台湾新春开年便发生证券业遭DDoS攻击的重大资安事件，然而根据IDC最新的研究结果显示，台湾企业面临的资安挑战在亚太区可能并不孤单：高达84%的亚太区(除日本外)的企业采行的资安策略，仅符合该组织成熟模型的最低标准。

IDC亚洲资安实务副总裁Simon Piff表示，亚太区企业在成熟模型上普遍表现不佳的状况不难想像，与区域内国家的资安相关法规现状有直接关联，但骇客攻击基本上与各国资安法规无关，加上新的攻击手法更容易让受害企业产生财务损失，他建议各国企业在资安防护上，不应该只以法规遵循为主要方向。

IDC将资安成熟度由低至高分成单点型（Ad Hoc）、回应型（Opportunistic）、法规遵循型（Repeatable）、主动合作型（Managed），以及风险预测最佳化（Optimized）等五大类型（下图所示，来源：IDC），根据IDC调查的800多家亚太区企业，发现高达43.8%的企业属于最不成熟的单点型，仅部署最基本的资安防护，且缺乏专职的资安人员；此外有40.2%的企业落在回应型，配备专责资安人员，但多半仍仰赖外部资源，且资安配置以法规要求的范围为限，并未具备清楚的防护架构与内部风险评估机制。落在这两个被IDC视为仅及于成熟度底线的企业，合计占比高达84%。

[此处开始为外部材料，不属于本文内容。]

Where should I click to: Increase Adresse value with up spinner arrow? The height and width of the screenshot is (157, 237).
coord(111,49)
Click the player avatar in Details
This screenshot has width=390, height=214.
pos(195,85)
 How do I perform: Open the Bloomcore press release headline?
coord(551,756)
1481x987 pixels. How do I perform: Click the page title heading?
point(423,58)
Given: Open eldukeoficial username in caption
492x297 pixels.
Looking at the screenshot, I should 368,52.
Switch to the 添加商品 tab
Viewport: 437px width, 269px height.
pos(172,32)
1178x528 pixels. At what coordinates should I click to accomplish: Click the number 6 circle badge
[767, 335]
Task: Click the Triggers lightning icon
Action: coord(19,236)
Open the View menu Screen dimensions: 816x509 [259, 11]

IDC表示，综观全球，资安管理问题主要都环绕在人员与安全技术两大挑战，但在亚太区，缺乏专责的专业资安人力是一大问题，许多企业仍将资安列为IT部门的部分责任，甚至让资讯长(CIO)主掌资安事务，凸显出企业对于安全威胁本质的不了解。此外，在采用的科技方面，亚太区企业普遍仍专注在防卫边界安全，但随着云端运算与行动装置的普及，资安业界早已经普遍认可100%的边界防卫已经是不可能的任务，必须采行不同的策略，方可有效降低风险。

Piff建议，企业应该以风险管理角度来检视内部的关键数位资产，并针对这些关键资产提供目标性的防护，同时不能再基于坏人一定在企业边界之外的心态来部署防护，而必须持续监控，以因应真实环境的动态变化。